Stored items
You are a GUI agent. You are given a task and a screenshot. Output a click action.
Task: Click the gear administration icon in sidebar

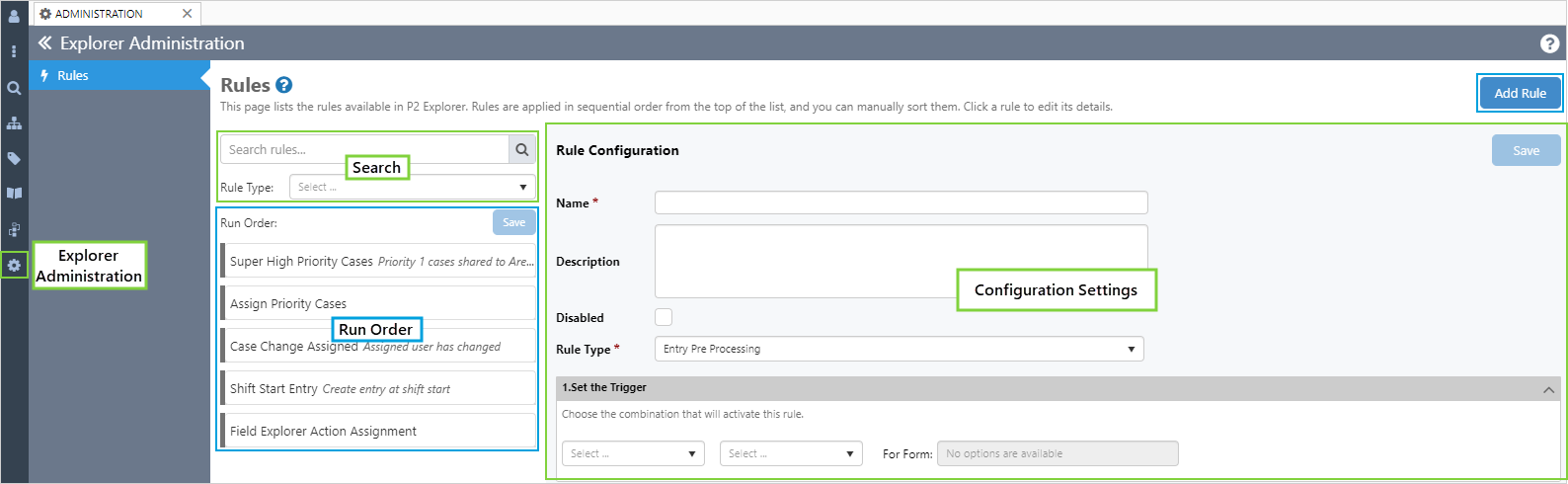point(14,265)
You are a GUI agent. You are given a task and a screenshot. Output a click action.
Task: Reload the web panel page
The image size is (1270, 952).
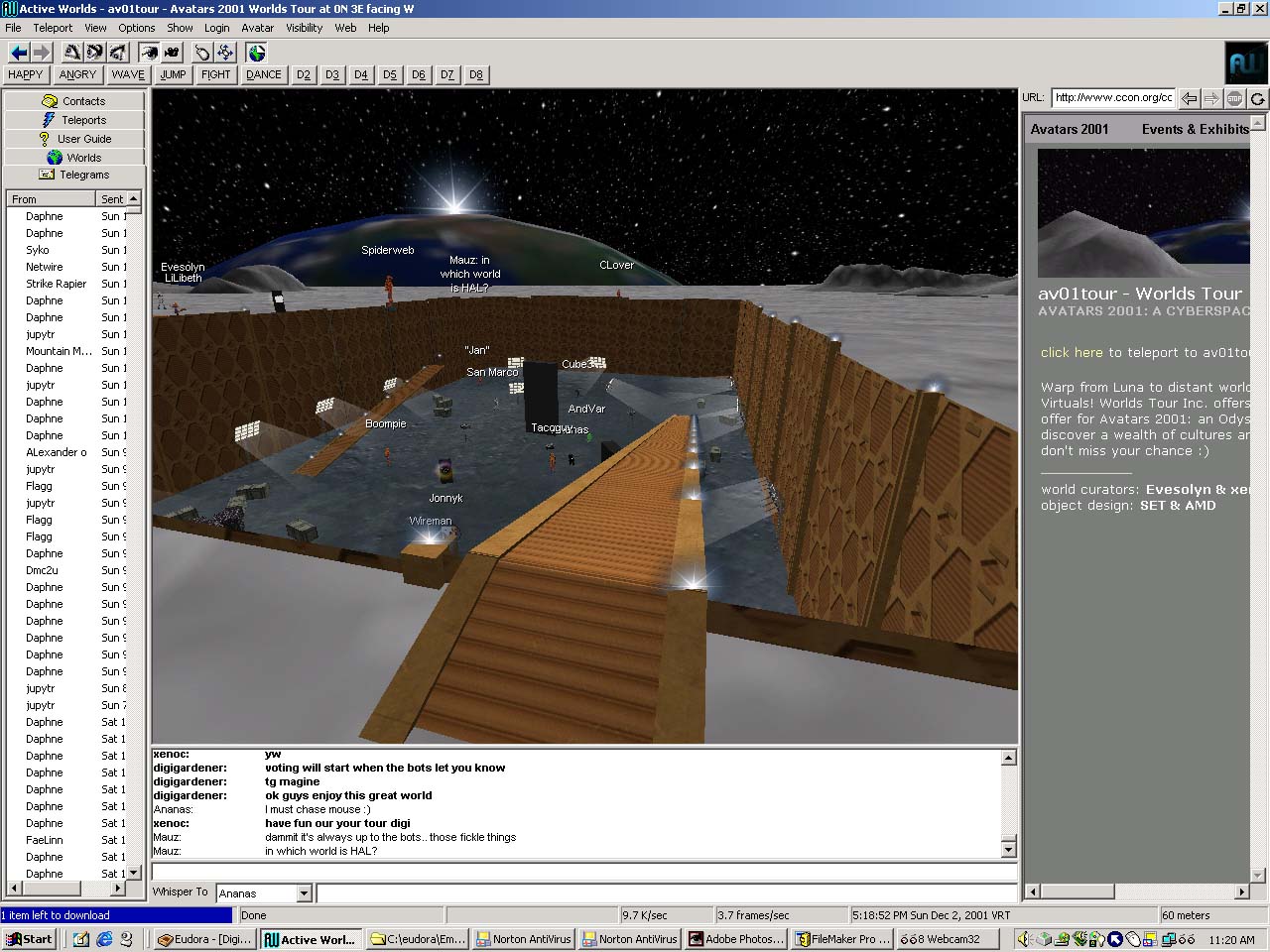point(1257,98)
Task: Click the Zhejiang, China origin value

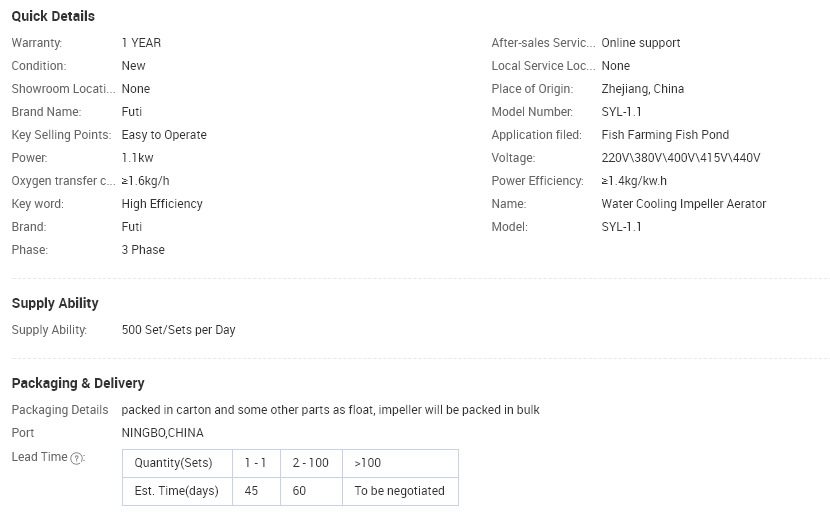Action: pos(643,89)
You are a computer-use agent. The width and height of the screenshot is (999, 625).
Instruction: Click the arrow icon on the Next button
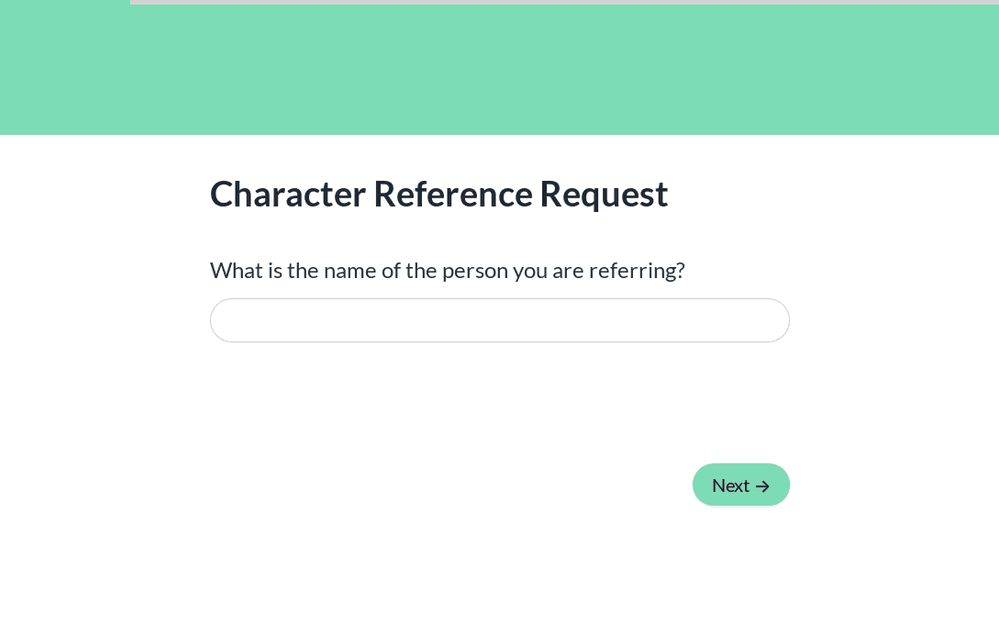763,486
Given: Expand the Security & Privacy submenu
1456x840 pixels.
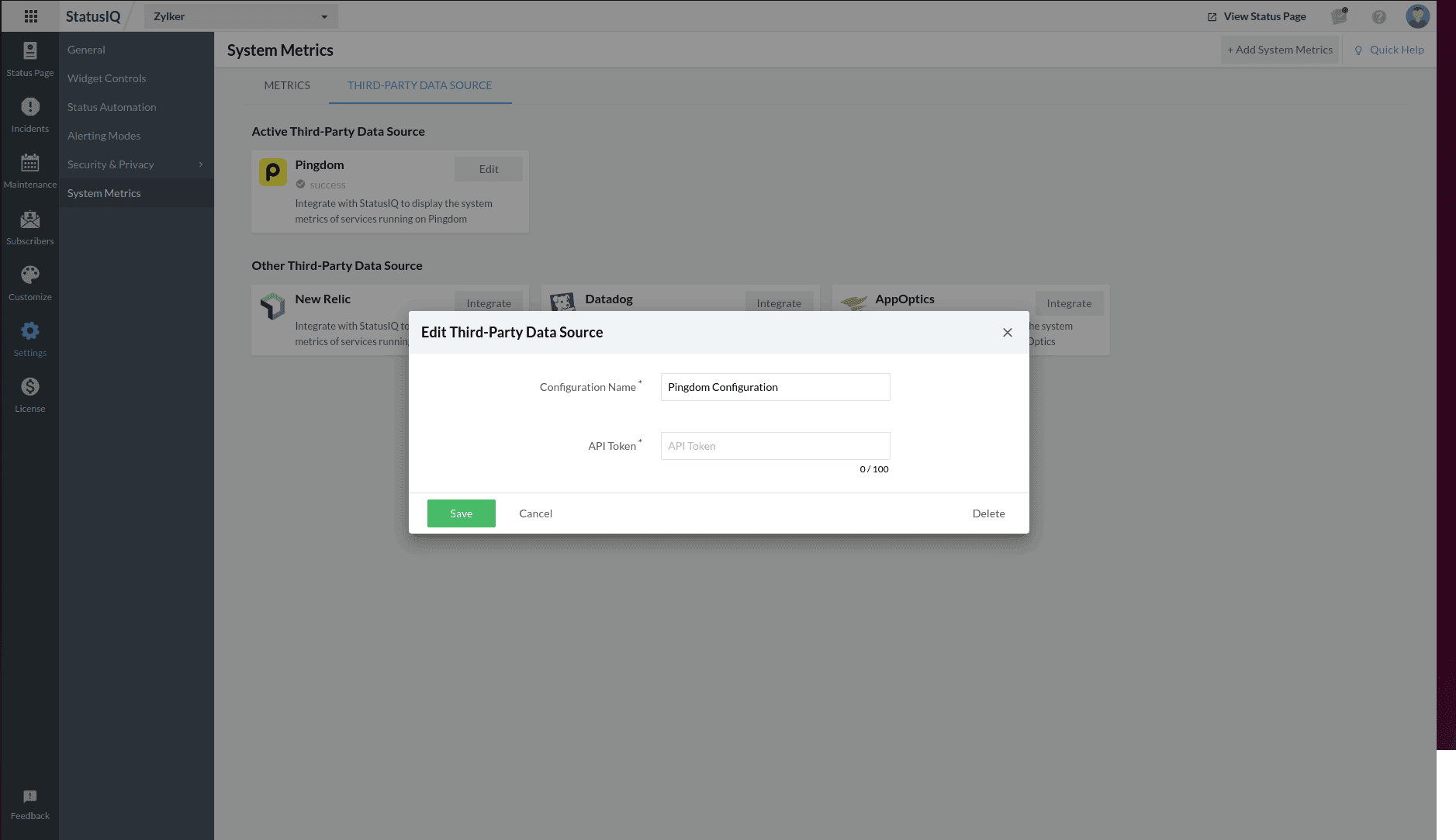Looking at the screenshot, I should tap(200, 164).
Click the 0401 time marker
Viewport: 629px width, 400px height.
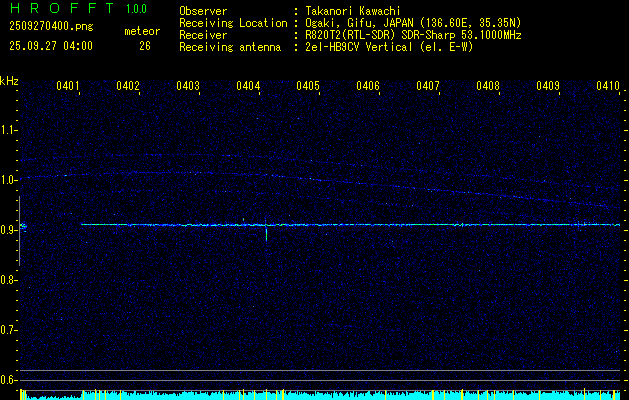(x=68, y=86)
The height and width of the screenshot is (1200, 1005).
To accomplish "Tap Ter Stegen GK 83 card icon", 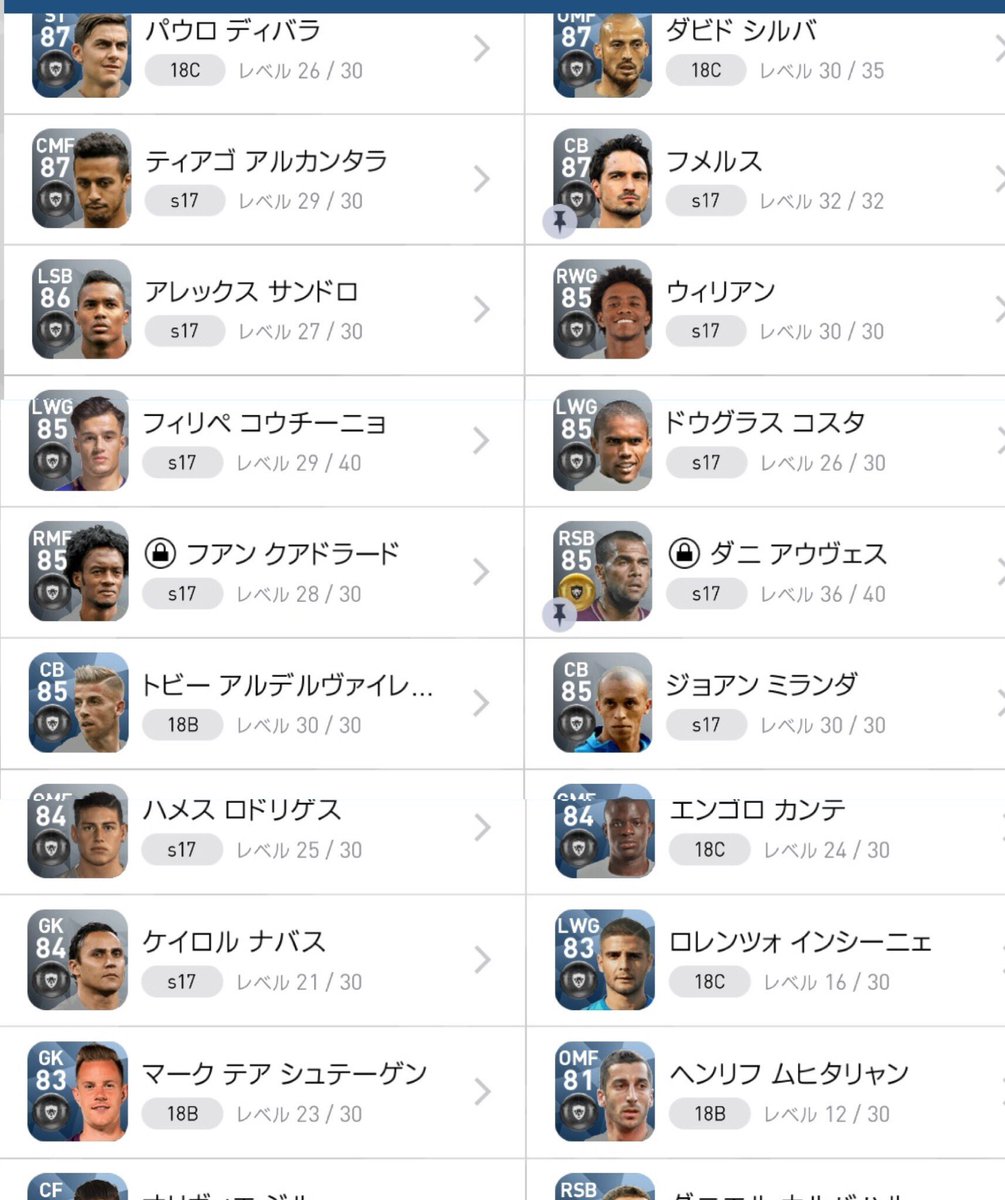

What the task asks: Pictures are not part of the copy; transcribe the rest of the data verbatim.

The completed task:
You are a GUI agent. You are given a task and a screenshot. Output a click action.
Task: Click the gear administration icon in sidebar

point(14,265)
You are a GUI agent. You are given a task and a screenshot. Output a click action.
Task: Reload the web panel page
The image size is (1270, 952).
point(1257,98)
Task: Click the Zhejiang, China origin value

Action: pos(643,89)
You are a computer-use agent. The width and height of the screenshot is (999, 625).
Instruction: Click the arrow icon on the Next button
763,486
Given: Expand the Security & Privacy submenu
1456x840 pixels.
Looking at the screenshot, I should tap(200, 164).
Click the 0401 time marker
Viewport: 629px width, 400px height.
(x=68, y=86)
The height and width of the screenshot is (1200, 1005).
To accomplish "Tap Ter Stegen GK 83 card icon", 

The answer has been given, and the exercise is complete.